Privacy and Security in the Age of Generative AI is a talk that I gave at ODSC West 2024 in Burlingame, California. The slides of the talk are below:



Abstract

From sensitive data leakage to prompt injection and zero-click worms, LLMs and generative models are the new cyber battleground for hackers. As more AI models are deployed in production, data scientists and ML engineers can’t ignore these problems. The good news is that we can influence privacy and security in the machine learning lifecycle using data specific techniques. In this talk, we’ll review some of the newest security concerns affecting LLMs and deep learning models and learn how to embed privacy into model training with ACLs and differential privacy, secure text generation and function-calling interfaces, and even leverage models to defend other models.

Session Outline:

  1. Security Concerns in Generative AI (6 minutes)
  2. Data Access Controls for MLOps (6 minutes)
  3. Building Privacy into Models (4 minutes)
  4. LLM Model Evaluation (4 minutes)
  5. Security Context for TGI and Function Calling (6 minutes)
  6. Can Models Secure Models? (4 minutes)

Learning Objectives:

Generative AI is an amazing interface for human users to better access the huge amounts of data with natural language queries. However, as AI becomes more important in automating repetitive, inconsistent, and boring tasks it has also become a target for hackers and malicious actors.

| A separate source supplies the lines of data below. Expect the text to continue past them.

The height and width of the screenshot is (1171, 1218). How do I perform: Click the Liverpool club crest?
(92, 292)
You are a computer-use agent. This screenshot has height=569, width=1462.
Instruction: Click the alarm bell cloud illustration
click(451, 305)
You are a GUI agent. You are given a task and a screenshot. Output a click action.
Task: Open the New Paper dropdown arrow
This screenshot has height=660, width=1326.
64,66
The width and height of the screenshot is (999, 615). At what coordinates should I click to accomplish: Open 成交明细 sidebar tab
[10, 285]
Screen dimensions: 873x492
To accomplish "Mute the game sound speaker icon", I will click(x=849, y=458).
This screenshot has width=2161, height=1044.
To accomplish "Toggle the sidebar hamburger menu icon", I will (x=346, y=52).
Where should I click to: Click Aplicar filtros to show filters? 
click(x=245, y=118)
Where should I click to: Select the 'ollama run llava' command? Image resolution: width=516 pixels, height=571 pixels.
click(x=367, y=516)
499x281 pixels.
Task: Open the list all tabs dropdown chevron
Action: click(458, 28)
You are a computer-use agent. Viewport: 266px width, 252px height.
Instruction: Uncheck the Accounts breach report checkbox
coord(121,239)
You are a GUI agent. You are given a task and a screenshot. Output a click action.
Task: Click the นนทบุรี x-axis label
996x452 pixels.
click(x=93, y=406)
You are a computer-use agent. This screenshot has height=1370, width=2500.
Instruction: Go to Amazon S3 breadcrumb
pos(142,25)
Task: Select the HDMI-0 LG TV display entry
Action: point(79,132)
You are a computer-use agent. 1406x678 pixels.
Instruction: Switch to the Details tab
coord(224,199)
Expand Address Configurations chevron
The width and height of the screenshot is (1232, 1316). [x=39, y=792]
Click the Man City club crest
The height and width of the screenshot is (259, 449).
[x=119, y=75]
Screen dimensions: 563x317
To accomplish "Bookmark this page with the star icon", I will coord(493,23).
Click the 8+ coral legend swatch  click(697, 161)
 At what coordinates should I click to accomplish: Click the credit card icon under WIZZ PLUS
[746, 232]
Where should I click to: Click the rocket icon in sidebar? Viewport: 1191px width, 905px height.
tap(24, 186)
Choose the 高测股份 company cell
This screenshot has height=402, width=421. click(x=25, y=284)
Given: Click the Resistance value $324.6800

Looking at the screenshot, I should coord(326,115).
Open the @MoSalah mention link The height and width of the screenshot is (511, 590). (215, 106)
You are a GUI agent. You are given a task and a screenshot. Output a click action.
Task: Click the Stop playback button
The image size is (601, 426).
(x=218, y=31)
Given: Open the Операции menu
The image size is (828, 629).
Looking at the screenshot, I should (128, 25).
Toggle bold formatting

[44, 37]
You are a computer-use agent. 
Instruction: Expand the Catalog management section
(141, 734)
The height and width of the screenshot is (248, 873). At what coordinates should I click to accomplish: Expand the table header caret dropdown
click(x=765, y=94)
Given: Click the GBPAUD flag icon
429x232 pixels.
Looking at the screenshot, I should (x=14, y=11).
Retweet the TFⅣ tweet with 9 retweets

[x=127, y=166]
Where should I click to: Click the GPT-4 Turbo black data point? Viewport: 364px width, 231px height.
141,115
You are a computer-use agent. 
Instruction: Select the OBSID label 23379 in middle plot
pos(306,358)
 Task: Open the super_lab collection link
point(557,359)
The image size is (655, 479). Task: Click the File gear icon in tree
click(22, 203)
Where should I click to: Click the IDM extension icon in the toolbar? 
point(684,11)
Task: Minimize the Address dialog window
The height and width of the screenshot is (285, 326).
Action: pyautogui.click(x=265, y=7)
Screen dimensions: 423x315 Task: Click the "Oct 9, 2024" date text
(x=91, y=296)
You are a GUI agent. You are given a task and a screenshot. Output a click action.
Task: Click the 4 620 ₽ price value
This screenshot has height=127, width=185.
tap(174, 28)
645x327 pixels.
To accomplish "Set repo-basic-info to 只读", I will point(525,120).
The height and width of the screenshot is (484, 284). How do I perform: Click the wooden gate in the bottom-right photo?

Image modification attacks such as modifying pixels in an image or adding stickers to signs can dramatically influence the output of computer vision systems and classifiers: usually to cause harmful actions to occur (e.g. to cause a vehicle to change lanes or for a fake driver’s license to be recognized). Prompt injection attacks are used to manipulate LLMs into leaking sensitive data or spread misinformation. Researchers have even recently shown that AI worms are possible that target generative AI systems through adversarial self-replicating prompts.

As data scientists, we already have a lot of concerns from model quality and generalization to bias and fairness in our outputs; do we really need to take on security and privacy also? Data scientists and machine learning engineers use data to build data products for our users. Generative AI attacks are based on data, and therefore it is squarely in our purview as data scientists to ensure that we create high quality data pipelines and models that preserve the security and privacy of our users and organizations when used in combination with application security techniques.

In this talk we will explore data-driven techniques for privacy and security that will augment the security best practices of the application and product teams we belong to.

We know that the quality of a model is based on the data, so to is the security of the model. We’ll explore the use of data access controls to influence model training and inferencing. We’ll also look at algorithmic approaches such as differential privacy to prevent model leakage. Finally we’ll explore how to combine security context and awareness in text generation inferences and function calling LLMs.

At the end of the the talk we’ll touch on an open question for security researchers: can AI models be used to enhance the security of other models and more rapidly detect emergent threats?